Okay, here's the set-up. In 1903, the U.S. sponsored the independence of a mercantile breakaway region of Colombia in a strategically very intriguing location. The constitution of this new country permanently linked its new currency, the balboa, one to one with the dollar. In 1914, the Panama Canal was opened. Canal Zone policy did not allow sales to ships on credit. Banks in Panama filled the gap.
Jump-cut bone to space station here. Seventy years after, in a region whose major products were coffee, bananas, and death squads, Panama managed to seize this tiny bit of comparative advantage and leverage it into a national economy centered around financial services. Swiss-style bank accounts, generous corporate tax policies, and a major re-exporting hub, combined with the use of the U.S. dollar and the low inflation caused by the Balassa-Samuelson effect: all these things made Panama an attractive site for many types of business activity.
Small problem: Manuel Noriega. A scary guy, and I'm not talking about the acne. He was the chief of secret police for the charismatic leftist populist Chicago-influenced leader of Panama, General Omar Torrijos, and the guy who (in theory) was going to disable the Panama Canal if the 1977 treaty didn't go through; and after Torrijos's plane mysteriously crashed in 1981, Noriega quickly moved to consolidate power behind the scenes. Money laundering, drug smuggling, dogs and cats living together, mass kleptocracy. One of the cuter scams was that Noriega's associates ran the company responsible for security in the re-export zone. Guess how that worked.

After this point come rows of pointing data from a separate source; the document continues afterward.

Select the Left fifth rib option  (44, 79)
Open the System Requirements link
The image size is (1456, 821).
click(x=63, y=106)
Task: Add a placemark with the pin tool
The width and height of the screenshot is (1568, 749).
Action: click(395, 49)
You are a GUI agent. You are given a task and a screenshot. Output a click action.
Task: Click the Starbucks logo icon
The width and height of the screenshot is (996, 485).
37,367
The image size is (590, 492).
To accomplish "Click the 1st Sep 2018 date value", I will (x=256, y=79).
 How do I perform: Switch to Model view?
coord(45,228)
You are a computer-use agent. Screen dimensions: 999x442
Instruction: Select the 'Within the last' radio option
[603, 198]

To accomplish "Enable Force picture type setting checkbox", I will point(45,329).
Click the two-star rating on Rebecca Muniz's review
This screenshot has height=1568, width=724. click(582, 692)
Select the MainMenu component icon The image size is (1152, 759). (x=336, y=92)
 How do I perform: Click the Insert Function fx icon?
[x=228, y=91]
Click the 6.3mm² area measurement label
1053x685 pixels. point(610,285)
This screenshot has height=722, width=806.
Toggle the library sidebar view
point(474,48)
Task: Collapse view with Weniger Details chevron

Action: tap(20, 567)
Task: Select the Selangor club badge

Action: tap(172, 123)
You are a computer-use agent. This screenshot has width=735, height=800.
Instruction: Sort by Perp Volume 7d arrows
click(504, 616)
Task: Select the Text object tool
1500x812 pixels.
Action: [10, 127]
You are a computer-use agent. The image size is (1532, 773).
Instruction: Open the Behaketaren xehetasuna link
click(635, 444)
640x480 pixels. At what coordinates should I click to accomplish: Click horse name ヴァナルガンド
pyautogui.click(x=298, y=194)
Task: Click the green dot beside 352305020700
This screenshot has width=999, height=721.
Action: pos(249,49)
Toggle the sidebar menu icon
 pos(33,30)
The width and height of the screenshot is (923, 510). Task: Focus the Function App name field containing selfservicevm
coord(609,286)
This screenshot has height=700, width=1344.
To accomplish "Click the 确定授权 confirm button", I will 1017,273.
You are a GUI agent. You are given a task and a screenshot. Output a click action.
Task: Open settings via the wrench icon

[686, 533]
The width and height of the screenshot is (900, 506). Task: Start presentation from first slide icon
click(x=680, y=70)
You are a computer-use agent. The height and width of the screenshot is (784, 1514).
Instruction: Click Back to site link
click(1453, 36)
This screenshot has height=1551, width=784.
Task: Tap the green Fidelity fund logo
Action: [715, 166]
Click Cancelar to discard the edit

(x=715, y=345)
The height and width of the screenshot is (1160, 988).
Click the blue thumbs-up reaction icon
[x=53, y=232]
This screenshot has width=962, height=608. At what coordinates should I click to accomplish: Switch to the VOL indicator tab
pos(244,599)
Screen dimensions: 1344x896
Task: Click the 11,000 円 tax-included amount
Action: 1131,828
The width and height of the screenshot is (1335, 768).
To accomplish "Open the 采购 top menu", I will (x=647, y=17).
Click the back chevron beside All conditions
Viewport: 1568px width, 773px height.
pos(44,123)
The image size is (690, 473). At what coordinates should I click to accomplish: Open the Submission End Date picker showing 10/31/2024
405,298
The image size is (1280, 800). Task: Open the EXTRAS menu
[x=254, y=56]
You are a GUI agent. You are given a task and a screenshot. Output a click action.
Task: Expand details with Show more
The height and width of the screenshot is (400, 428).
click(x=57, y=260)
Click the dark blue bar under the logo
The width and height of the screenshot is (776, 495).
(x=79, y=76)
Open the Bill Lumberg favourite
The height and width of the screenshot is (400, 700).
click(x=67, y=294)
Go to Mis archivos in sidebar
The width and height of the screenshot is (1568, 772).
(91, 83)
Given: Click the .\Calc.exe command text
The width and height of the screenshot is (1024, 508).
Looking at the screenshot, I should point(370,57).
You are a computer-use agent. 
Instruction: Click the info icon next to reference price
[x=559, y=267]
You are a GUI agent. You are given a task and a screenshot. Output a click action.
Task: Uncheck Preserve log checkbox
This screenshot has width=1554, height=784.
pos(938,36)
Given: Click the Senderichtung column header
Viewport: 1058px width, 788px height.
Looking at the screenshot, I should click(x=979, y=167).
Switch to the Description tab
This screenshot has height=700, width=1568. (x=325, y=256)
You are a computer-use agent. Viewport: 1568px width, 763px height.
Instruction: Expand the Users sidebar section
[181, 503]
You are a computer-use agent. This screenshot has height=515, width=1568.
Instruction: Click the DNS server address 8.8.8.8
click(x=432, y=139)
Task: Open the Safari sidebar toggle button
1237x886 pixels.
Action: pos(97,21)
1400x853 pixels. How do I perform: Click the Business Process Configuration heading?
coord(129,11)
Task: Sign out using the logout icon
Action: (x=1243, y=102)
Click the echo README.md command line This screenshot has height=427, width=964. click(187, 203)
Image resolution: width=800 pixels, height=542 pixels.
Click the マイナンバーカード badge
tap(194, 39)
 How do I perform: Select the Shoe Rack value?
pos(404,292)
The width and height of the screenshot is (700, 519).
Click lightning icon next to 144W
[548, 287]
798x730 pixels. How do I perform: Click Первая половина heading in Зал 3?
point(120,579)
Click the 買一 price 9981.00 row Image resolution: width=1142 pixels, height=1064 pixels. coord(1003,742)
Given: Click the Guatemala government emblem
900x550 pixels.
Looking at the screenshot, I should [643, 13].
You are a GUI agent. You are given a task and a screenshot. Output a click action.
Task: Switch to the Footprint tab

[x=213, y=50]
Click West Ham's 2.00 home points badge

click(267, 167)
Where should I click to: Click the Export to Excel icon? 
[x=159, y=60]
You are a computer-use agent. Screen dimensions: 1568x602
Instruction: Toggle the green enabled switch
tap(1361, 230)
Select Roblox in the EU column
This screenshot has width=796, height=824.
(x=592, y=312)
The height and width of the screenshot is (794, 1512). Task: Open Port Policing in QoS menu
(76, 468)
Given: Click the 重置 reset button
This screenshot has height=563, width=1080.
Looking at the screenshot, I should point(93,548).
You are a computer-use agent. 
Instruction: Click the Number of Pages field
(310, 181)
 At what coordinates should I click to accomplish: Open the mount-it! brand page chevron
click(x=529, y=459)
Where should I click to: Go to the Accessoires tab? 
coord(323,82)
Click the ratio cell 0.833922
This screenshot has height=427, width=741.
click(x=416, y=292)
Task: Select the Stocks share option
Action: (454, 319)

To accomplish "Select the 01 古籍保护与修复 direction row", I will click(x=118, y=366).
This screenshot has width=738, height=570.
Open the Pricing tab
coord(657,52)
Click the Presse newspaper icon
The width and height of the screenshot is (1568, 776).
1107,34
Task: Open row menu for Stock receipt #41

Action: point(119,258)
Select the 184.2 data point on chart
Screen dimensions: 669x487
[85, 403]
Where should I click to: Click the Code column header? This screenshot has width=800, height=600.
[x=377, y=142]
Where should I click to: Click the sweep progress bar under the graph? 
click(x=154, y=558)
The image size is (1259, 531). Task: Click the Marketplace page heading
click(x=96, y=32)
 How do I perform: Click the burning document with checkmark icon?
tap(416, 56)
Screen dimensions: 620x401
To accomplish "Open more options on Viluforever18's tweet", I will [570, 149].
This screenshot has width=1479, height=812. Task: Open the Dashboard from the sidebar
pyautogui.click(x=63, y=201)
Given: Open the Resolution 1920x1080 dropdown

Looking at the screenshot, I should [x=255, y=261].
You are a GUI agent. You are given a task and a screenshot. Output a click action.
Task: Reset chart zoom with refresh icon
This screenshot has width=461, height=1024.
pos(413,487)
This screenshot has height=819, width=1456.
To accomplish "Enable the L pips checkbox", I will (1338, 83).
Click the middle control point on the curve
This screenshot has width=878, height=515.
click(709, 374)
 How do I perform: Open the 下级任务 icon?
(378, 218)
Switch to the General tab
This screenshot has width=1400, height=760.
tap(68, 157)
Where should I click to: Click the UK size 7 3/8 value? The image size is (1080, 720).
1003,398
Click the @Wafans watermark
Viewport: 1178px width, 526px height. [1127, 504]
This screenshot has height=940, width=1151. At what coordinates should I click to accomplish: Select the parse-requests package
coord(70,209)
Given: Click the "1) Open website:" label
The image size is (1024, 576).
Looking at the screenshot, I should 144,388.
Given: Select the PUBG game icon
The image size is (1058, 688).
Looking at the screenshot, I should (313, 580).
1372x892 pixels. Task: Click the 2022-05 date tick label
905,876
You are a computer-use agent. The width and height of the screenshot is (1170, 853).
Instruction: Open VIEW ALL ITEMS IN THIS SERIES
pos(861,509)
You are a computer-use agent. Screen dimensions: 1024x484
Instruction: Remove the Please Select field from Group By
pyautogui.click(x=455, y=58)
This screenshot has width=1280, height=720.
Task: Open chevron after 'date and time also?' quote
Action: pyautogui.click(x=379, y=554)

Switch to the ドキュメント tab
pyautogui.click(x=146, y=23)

Now, somehow Noriega had got on the bad side of Uncle Sugar. It's rather difficult to pin down the proximate cause, since the fellow had been messing with drugs and money since the 1970s, when he was heavy petting with the CIA, but whatever. Suffice it to say that by the late 1980s, Noriega had turned from “our bastard” to “liability” in the eyes of the Powers That Be. The change might even have been made in good faith. Manuel Noriega was indicted in a Miami court on February 4, 1988. On March 3, 1988, all the U.S. accounts of the Banco Nacional de Panama were frozen. The Assistant Secretary of State for Inter-American Affairs, Elliott Abrams, gloated to the press about this neat idea, quipping like only an apparatchik can: “Noriega is hanging on by his fingertips. He'll be out of power in a week. Now we'll see who stole the strawberries.” But it was a neat idea, if not very well thought through.
Here's the thing: because Panama has no independent currency, it relies on dollar flows from the U.S. to maintain financial liquidity. Panama has no central bank. Balboa notes have only been issued once, in a bizarre episode in the early 1940s, and they were all cancelled. So the mechanism to maintain Panama's financial liquidity was deliberately cut off. When this happens on a widespread scale, it's called a depression. After all, as the history of the twentieth century tells us, nothing causes dictators to lose power more quickly than a depression. The BNP had to close its doors, and other Panamanian banks followed. It gets better. The BNP, while not a central bank, is the Panamanian clearinghouse for cashing checks. Since Panama had a modern, service-based economy, this made the next payday (March 14) problematic. A general strike quickly ensued. Noriega had an ingenious scheme: pay the workers in commemorative coins! This was nixed by the money mavens on hand. So, all in all, a lot of calamity, a lot of hardship.
Why didn't it work? It took Operation Just 'Cause (originally named Operation Blue Spoon, which I think is much cooler) to oust Noriega. The sanctions did manage to reduce the Panamanian economy by a third, maybe a half, for over a year, precipitating a decade-long jump in unemployment. But that doesn't mean much to a dictator. It's almost the definition: a dictator is a leader who is unresponsive to the popular will. But a major reason it didn't work was that the Panamanian financial system was remarkably resilient.
The Panamanian bankers weren't unsophisticated rubes fresh off the coffee finca. Some of them went to the University of Chicago. They had long practice finding loopholes and workarounds against Uncle Sugar's more anti-Panamanian rulings; they had a decades-long institutional history of doing this. So the government issued fractional pay checks which could circulate like bills of exchange, increasing the effective money supply. Noriega himself set up Eurodollar accounts using laundered drug money -- sweet of him, and part of the reason he's getting a French vacation -- so that the BNP could finally clear checks and credit card bills. Some banks issued CDs based on savings accounts, which were used for big ticket items.
In short, just as the Great Depression sparked a wave of industrial innovation in the U.S., the U.S.-engineered depression sparked a wave of financial innovation in Panama. The other reason is, private companies sent Panama a lot of dollars so their Panamanian enterprises could stay afloat. Texaco, United Fruit Brands, Eastern Airlines. Not a whole lot in absolute figures, but it helped at the margin. After all, politics is politics, but business is forever. (PS: Doug, I know the exact word that's tickling the back of your head -- Komarr.)